The operators of Emotet banking trojan are actively looking for new ways to lure their victims. Emotet, the Windows-specific banking trojan, has been adopting new tricks, often involving Microsoft productivity tools (such as Microsoft Office 365) or Windows OS related messages or alerts.
What was discovered?
Recently, Emotet operators have switched to a new template related to Microsoft Office to gain the trust of their potential targets.
- Hackers are using this new trick to send out fake update notification via malicious email camouflaged as a message from the Microsoft Office team.
- Upon opening the attached document, users see a message asking the user to click on ‘Enable Editing’ to update their Microsoft Word to add a new feature. When clicked, the macros will download and install Emotet malware.
- Emotet further infects the system with more malware, possibly TrickBot, QBot, Conti, and ProLock.
In the past few months, a huge surge has been observed in the Emotet malware campaigns, which made this malware one of the top threats.
- A few days ago, Emotet malware was seen using fake Windows Update templates to deliver malware payloads.

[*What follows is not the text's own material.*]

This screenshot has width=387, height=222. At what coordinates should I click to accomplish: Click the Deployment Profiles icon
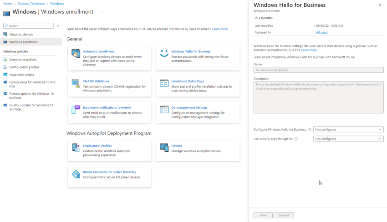(x=76, y=148)
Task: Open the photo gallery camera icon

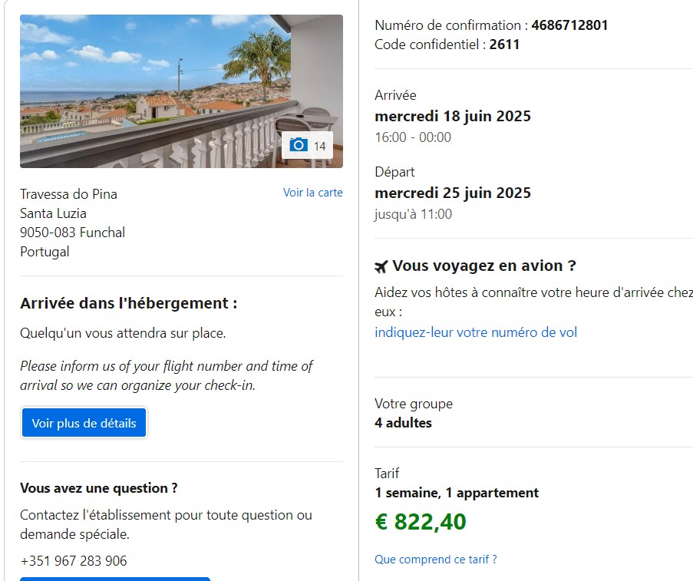Action: [x=299, y=145]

- Thousands of emails mimicking Democratic Party-related messaging were observed, asking people to volunteer for the party before upcoming elections.
Checking if you have been hacked
At the beginning of the month, a new service called Have I Been Emotet was launched by the Italian cybersecurity company TG Soft, which could detect if any domain name or email address was used during any Emotet campaigns.
Emotet operators have been continuously changing their attack tactics and coming up with new ways to lure victims. Therefore, experts recommend strict policies such as security control over incoming emails and implementing group policy objects. Moreover, organizations need to regularly train their employees with awareness programs and trends to ensure the complete security of the organizational networks.